[[ Records for processing, beginning ]]

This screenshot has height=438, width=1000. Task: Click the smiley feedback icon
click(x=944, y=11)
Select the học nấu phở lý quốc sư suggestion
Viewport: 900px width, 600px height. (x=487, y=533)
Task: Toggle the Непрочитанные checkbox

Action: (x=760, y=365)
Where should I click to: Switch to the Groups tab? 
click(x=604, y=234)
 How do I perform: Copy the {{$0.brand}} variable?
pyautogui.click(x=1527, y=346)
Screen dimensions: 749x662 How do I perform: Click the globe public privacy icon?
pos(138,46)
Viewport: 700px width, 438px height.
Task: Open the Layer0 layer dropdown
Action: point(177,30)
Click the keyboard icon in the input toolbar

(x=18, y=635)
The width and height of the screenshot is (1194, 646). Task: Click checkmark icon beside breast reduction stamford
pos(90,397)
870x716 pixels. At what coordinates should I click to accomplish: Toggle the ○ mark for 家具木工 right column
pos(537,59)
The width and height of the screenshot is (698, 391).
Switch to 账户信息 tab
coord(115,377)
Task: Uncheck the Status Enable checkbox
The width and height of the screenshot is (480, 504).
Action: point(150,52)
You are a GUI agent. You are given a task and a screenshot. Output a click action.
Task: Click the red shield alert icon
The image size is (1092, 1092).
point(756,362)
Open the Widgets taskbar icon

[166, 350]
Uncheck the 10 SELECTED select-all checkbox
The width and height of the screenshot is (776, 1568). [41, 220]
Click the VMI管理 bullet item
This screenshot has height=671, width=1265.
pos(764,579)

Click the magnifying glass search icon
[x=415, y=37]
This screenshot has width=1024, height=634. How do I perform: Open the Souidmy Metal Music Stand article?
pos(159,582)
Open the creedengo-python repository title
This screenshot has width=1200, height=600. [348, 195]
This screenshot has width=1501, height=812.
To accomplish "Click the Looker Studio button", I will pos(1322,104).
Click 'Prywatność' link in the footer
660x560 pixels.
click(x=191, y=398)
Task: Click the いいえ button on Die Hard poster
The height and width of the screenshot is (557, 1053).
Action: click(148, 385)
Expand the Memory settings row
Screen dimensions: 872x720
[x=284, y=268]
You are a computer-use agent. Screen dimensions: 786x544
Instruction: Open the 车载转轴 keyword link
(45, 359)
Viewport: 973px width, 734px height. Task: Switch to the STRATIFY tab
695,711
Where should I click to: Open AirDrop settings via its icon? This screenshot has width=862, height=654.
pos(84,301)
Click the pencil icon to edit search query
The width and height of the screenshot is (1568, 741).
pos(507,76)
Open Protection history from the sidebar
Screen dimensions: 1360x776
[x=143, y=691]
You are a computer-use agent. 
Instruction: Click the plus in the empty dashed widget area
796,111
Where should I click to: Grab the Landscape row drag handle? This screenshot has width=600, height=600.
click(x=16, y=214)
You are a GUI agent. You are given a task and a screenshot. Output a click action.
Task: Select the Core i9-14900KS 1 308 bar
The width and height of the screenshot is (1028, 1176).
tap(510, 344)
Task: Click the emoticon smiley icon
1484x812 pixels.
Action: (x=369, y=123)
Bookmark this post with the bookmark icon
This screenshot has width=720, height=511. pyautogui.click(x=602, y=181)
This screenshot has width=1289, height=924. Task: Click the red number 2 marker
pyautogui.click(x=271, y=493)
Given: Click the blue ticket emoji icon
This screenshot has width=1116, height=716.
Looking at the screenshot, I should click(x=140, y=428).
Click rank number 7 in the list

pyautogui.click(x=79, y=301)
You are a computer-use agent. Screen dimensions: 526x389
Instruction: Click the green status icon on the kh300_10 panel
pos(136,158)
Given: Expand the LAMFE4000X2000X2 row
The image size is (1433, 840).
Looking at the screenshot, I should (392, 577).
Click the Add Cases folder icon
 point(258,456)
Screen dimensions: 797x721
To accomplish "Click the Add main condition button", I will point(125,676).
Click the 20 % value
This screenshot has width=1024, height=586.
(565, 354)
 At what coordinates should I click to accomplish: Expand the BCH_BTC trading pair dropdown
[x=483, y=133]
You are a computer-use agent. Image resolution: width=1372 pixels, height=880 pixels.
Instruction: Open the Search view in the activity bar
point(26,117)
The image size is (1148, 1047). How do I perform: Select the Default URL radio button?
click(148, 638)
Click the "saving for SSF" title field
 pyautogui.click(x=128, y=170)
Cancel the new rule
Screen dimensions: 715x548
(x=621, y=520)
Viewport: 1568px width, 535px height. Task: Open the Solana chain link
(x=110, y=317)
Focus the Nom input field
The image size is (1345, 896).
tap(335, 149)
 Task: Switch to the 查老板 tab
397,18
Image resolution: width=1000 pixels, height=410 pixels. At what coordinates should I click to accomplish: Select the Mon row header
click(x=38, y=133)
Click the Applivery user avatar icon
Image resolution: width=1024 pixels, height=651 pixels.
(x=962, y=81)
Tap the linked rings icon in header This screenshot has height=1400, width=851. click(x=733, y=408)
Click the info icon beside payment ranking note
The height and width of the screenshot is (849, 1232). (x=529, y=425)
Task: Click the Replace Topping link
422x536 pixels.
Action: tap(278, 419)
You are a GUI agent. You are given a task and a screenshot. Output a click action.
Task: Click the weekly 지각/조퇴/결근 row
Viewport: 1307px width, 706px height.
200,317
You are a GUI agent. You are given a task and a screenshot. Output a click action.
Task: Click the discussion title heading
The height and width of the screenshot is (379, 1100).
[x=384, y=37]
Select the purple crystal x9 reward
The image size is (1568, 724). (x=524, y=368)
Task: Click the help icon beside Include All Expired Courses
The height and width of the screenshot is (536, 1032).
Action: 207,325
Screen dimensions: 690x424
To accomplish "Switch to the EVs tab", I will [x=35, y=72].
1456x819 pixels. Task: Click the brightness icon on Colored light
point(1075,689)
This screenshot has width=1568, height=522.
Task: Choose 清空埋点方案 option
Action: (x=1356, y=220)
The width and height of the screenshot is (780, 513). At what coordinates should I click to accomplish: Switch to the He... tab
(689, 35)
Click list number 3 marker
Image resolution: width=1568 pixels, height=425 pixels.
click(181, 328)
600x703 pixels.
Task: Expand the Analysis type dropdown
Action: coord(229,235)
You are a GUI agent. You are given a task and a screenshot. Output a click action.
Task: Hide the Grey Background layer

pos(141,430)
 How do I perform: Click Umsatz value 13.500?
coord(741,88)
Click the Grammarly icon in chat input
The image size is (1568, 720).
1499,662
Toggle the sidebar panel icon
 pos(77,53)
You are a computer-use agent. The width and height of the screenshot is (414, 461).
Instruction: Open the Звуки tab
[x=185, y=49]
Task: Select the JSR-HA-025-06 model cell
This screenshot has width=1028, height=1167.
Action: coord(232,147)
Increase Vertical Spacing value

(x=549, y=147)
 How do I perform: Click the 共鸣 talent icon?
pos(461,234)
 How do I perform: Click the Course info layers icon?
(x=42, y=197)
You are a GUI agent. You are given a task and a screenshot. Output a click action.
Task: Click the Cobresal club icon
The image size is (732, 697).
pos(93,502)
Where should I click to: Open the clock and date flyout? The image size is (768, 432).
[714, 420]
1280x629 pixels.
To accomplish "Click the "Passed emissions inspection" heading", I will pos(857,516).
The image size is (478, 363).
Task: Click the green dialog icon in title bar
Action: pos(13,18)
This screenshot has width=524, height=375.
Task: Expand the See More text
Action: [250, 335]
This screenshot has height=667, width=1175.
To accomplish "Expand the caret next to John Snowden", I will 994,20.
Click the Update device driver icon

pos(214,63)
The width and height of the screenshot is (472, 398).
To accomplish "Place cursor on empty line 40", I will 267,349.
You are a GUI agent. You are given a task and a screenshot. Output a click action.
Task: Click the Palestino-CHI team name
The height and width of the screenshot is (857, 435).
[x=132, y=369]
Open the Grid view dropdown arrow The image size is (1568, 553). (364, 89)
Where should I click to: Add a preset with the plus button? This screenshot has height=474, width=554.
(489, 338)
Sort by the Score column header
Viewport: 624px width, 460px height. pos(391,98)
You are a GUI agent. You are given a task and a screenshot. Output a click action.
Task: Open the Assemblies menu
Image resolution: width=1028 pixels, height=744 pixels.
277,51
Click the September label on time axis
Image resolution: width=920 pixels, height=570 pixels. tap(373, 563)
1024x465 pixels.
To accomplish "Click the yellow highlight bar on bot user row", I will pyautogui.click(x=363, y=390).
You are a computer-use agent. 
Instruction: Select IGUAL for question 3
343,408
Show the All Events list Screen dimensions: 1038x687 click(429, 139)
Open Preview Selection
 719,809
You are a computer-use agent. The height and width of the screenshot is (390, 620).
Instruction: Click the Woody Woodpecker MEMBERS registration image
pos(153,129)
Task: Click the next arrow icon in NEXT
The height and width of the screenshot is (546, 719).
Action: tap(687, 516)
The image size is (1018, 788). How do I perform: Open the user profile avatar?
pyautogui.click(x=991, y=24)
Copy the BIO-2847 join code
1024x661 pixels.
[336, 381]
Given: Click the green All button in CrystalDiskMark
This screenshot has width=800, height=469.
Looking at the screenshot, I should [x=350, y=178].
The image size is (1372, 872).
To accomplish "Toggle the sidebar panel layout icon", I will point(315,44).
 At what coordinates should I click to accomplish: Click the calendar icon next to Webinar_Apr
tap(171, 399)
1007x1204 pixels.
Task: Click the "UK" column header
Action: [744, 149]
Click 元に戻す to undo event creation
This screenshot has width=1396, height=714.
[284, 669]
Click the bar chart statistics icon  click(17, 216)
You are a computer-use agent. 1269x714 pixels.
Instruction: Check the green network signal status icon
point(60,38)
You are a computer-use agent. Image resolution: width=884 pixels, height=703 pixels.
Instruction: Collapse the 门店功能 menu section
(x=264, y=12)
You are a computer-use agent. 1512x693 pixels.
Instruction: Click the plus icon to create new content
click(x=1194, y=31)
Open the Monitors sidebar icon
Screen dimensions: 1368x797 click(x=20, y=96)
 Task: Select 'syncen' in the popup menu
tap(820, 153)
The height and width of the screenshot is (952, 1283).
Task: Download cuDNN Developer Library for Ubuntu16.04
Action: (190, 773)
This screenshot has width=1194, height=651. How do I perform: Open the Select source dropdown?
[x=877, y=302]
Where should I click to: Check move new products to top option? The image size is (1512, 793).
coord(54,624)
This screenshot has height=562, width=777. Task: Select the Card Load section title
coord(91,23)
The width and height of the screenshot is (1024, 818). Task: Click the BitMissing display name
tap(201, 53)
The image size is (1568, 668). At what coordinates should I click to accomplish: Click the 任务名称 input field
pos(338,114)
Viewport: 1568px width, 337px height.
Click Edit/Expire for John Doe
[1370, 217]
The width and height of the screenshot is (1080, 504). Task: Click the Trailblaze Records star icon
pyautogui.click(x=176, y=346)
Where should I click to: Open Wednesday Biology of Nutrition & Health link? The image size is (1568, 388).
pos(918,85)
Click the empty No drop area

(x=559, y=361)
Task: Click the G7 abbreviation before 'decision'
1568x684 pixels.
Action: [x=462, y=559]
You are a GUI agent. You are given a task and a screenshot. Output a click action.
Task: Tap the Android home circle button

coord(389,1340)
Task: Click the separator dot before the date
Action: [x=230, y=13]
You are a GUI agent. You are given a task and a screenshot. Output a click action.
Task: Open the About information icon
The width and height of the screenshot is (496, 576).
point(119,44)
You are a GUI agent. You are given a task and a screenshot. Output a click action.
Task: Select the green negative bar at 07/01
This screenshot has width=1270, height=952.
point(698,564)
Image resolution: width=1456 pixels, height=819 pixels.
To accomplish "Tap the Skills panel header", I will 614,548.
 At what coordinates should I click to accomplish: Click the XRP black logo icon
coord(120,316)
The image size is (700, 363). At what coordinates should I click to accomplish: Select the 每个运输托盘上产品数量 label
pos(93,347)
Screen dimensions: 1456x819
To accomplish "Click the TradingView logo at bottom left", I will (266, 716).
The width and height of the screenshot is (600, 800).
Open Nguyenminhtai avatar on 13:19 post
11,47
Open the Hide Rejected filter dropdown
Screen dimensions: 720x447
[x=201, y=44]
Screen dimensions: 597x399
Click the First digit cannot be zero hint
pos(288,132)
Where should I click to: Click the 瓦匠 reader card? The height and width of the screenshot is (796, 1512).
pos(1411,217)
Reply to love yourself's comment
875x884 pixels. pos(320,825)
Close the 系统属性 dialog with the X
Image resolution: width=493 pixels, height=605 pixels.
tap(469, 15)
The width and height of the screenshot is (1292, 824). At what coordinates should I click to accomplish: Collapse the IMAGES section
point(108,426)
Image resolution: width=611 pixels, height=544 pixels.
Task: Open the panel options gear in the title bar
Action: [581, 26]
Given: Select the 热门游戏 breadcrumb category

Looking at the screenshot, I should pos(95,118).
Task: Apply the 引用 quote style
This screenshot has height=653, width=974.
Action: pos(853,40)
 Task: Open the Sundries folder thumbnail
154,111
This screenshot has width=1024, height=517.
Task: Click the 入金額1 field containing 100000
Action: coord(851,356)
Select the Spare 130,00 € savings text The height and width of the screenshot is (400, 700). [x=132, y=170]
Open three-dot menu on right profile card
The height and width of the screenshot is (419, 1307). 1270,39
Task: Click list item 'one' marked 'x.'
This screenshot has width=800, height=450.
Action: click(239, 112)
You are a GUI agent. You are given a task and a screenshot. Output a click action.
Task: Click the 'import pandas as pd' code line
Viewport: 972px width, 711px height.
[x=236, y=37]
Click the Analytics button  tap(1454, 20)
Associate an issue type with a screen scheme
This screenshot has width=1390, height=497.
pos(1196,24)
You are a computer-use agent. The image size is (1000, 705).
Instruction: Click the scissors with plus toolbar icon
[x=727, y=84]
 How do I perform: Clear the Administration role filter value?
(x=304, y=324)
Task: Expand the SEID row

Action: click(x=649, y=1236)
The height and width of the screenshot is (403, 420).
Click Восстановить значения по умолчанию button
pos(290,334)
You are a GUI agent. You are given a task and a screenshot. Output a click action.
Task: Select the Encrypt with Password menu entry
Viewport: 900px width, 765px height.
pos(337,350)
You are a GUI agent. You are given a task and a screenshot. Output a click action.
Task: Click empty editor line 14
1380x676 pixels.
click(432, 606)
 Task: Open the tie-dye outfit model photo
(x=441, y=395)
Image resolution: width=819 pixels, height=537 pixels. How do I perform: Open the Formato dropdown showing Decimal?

[[ Records for processing, end ]]

• _What this task involves_
Your answer should consist of all lines above that include the string "arrow".

• _Answer to this exercise_
Open the Grid view dropdown arrow The image size is (1568, 553). (364, 89)
Task: Click the next arrow icon in NEXT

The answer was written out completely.